Iceberg only supports reading data from append snapshots. Overwrite snapshots cannot be processed and will cause an exception by default. Overwrites may be ignored by setting streaming-skip-overwrite-snapshots=true. Similarly, delete snapshots will cause an exception by default, and deletes may be ignored by setting streaming-skip-delete-snapshots=true.

Streaming Writes🔗

To write values from streaming query to Iceberg table, use DataStreamWriter:

data.writeStream
    .format("iceberg")
    .outputMode("append")
    .trigger(Trigger.ProcessingTime(1, TimeUnit.MINUTES))
    .option("checkpointLocation", checkpointPath)
    .toTable("database.table_name")

If you're using Spark 3.0 or earlier, you need to use .option("path", "database.table_name").start(), instead of .toTable("database.table_name").

In the case of the directory-based Hadoop catalog:

data.writeStream
    .format("iceberg")
    .outputMode("append")
    .trigger(Trigger.ProcessingTime(1, TimeUnit.MINUTES))
    .option("path", "hdfs://nn:8020/path/to/table") 
    .option("checkpointLocation", checkpointPath)
    .start()

Iceberg supports append and complete output modes:

  • append: appends the rows of every micro-batch to the table
  • complete: replaces the table contents every micro-batch

Prior to starting the streaming query, ensure you created the table. Refer to the SQL create table documentation to learn how to create the Iceberg table.

Iceberg doesn't support experimental continuous processing, as it doesn't provide the interface to "commit" the output.

Partitioned table🔗

Iceberg requires sorting data by partition per task prior to writing the data. In Spark tasks are split by Spark partition. against partitioned table. For batch queries you're encouraged to do explicit sort to fulfill the requirement (see here), but the approach would bring additional latency as repartition and sort are considered as heavy operations for streaming workload. To avoid additional latency, you can enable fanout writer to eliminate the requirement.

data.writeStream
    .format("iceberg")
    .outputMode("append")
    .trigger(Trigger.ProcessingTime(1, TimeUnit.MINUTES))
    .option("fanout-enabled", "true")
    .option("checkpointLocation", checkpointPath)
    .toTable("database.table_name")

Fanout writer opens the files per partition value and doesn't close these files till the write task finishes. Avoid using the fanout writer for batch writing, as explicit sort against output rows is cheap for batch workloads.

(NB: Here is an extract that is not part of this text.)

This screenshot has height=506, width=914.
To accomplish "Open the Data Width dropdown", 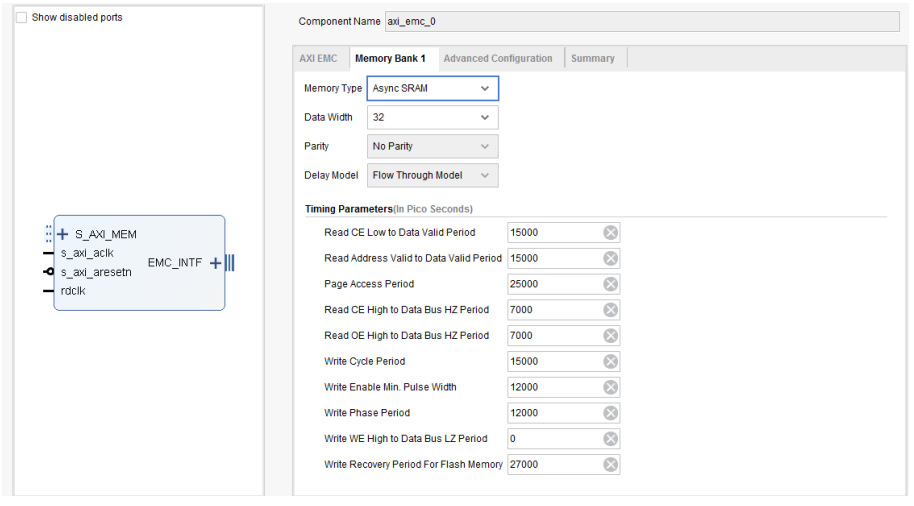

Maintenance for streaming tables🔗

Streaming writes can create new table versions quickly, creating lots of table metadata to track those versions. Maintaining metadata by tuning the rate of commits, expiring old snapshots, and automatically cleaning up metadata files is highly recommended.

Tune the rate of commits🔗

Having a high rate of commits produces data files, manifests, and snapshots which leads to additional maintenance. It is recommended to have a trigger interval of 1 minute at the minimum and increase the interval if needed.

The triggers section in Structured Streaming Programming Guide documents how to configure the interval.

Expire old snapshots🔗

Each batch written to a table produces a new snapshot. Iceberg tracks snapshots in table metadata until they are expired. Snapshots accumulate quickly with frequent commits, so it is highly recommended that tables written by streaming queries are regularly maintained. Snapshot expiration is the procedure of removing the metadata and any data files that are no longer needed. By default, the procedure will expire the snapshots older than five days.

Compacting data files🔗

The amount of data written from a streaming process is typically small, which can cause the table metadata to track lots of small files. Compacting small files into larger files reduces the metadata needed by the table, and increases query efficiency. Iceberg and Spark comes with the rewrite_data_files procedure.

Rewrite manifests🔗

To optimize write latency on a streaming workload, Iceberg can write the new snapshot with a "fast" append that does not automatically compact manifests. This could lead lots of small manifest files. Iceberg can rewrite the number of manifest files to improve query performance. Iceberg and Spark come with the rewrite_manifests procedure.